The facts indicate that the delivery clerk of CK Greaves supermarket saw what looked to be a handle of a gun, which was used to intimidate the employee into handing over the coveted bag of cash.

The employee, had been carrying a bag from the Wholesale division to the supermarket just a short distance away on Friday, February 7, 2014.

The robbery occurred at around 5 p.m., and the location was Upper Bay Street, Kingstown. The bag contained cash amounting to $29,000, and cheques valued at $13,000, and a notebook of the wholesale division.

The employee had felt someone tug at the bag he was holding as he was in the process of walking to the supermarket, and he looked up to see someone that he recognized as a friend of another employee of CK Greaves. Wilson told him, “Soldier pass dat.”

The employee clutched at the bag and did not respond, and so the robber reached to his pants waist where what appeared to be the handle of a gun could be seen. The delivery clerk became fearful for his life and released the bag into the hands of the dreadlocked assailant.

The alarm was raised afterwards, and a police officer gave chase. A shot was fired, after which Wilson managed to escape.

Witnesses were said to have seen two men running from the scene at the time, several persons were said to have been implicated in the robbery, but three have been killed in separate incidents.

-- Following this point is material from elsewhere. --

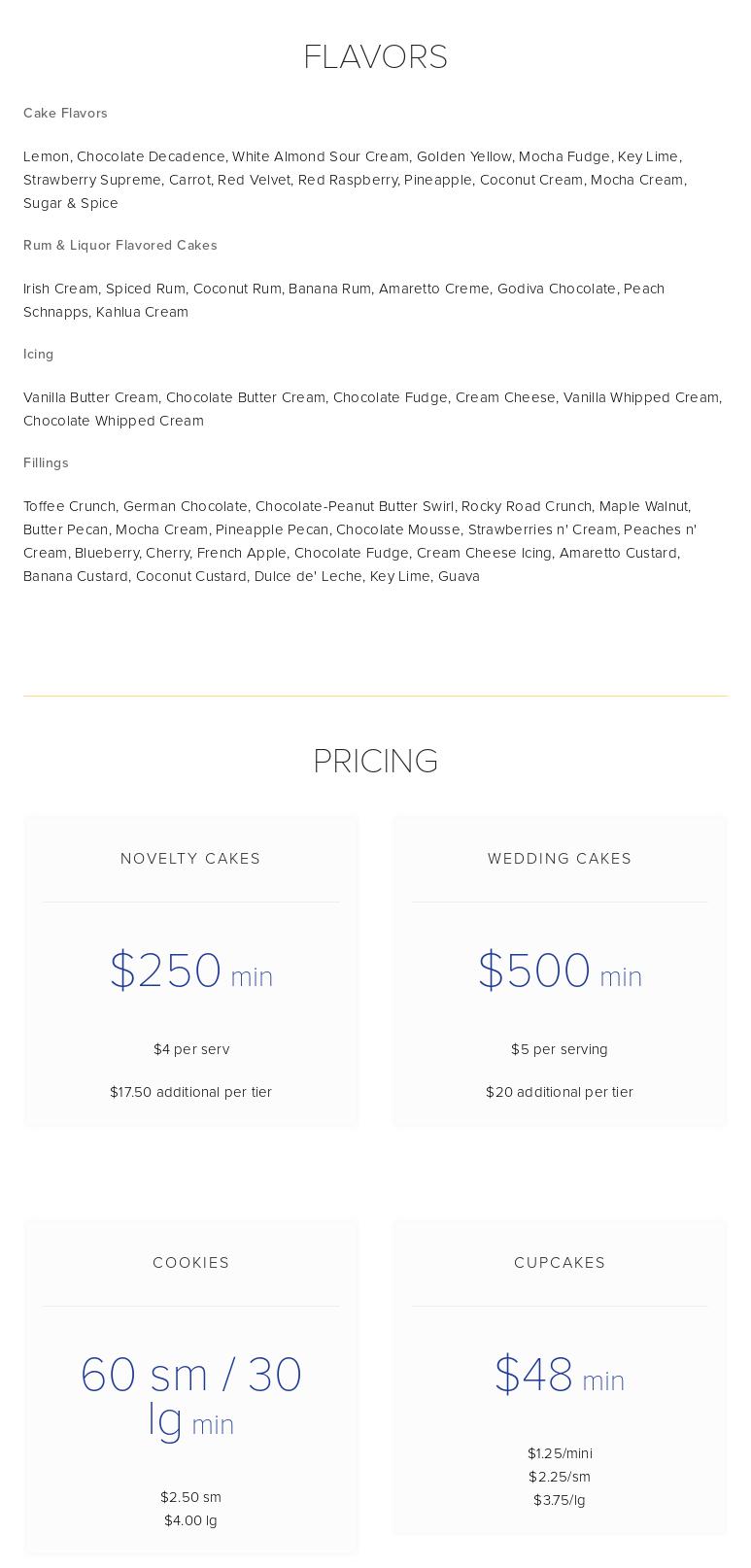Click the $1.25/mini cupcake price line

point(560,1453)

The police investigated and learned that another employee of the supermarket had given information to Wilson about the movement of the cash. Wilson denied his involvement and told the police he was walking with a friend in town. This friend, who could not be located, did not give evidence for him during trial.

The dreadlocks that Wilson used to sport were cut on February 7, the same day as the robbery.

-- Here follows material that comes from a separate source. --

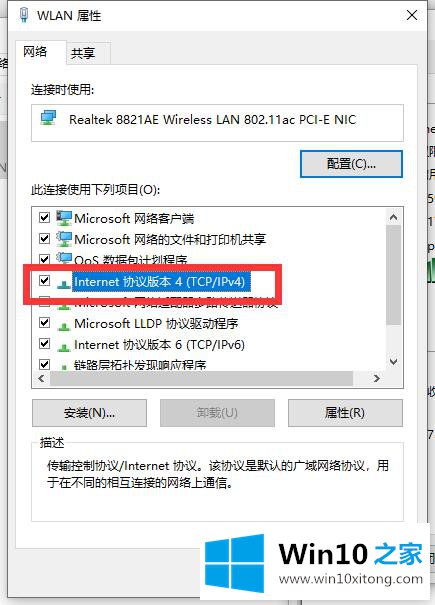Click the list's scroll down arrow
Screen dimensions: 435x605
(x=394, y=362)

The maximum for the offence of robbery is life imprisonment, which has been affixed at a notional sentence 30 years incarceration.
The judge brought up a number of aggravating features of the offence. The loss to the company, the emotional trauma of the employee, the use of the potentially lethal weapon, the planned nature of the crime and the fact that it “took place on a public street, in the capital city on Friday afternoon.”

Wilson had an established criminal record before this crime, including a conviction for a burglary in which $27,000 worth of items were stolen, and for unlicensed possession of a firearm.

Justice Cottle sentenced Wilson to 23 years in prison, but he had spent two months and 13 days in jail at that date, so his remaining time was 22 years and nine and one half months.

The Acting Director of Public Prosecutions(DPP) Sejilla McDowall prosecuted the case. After a full trial, Wilson was unanimously convicted by a nine member jury earlier this year.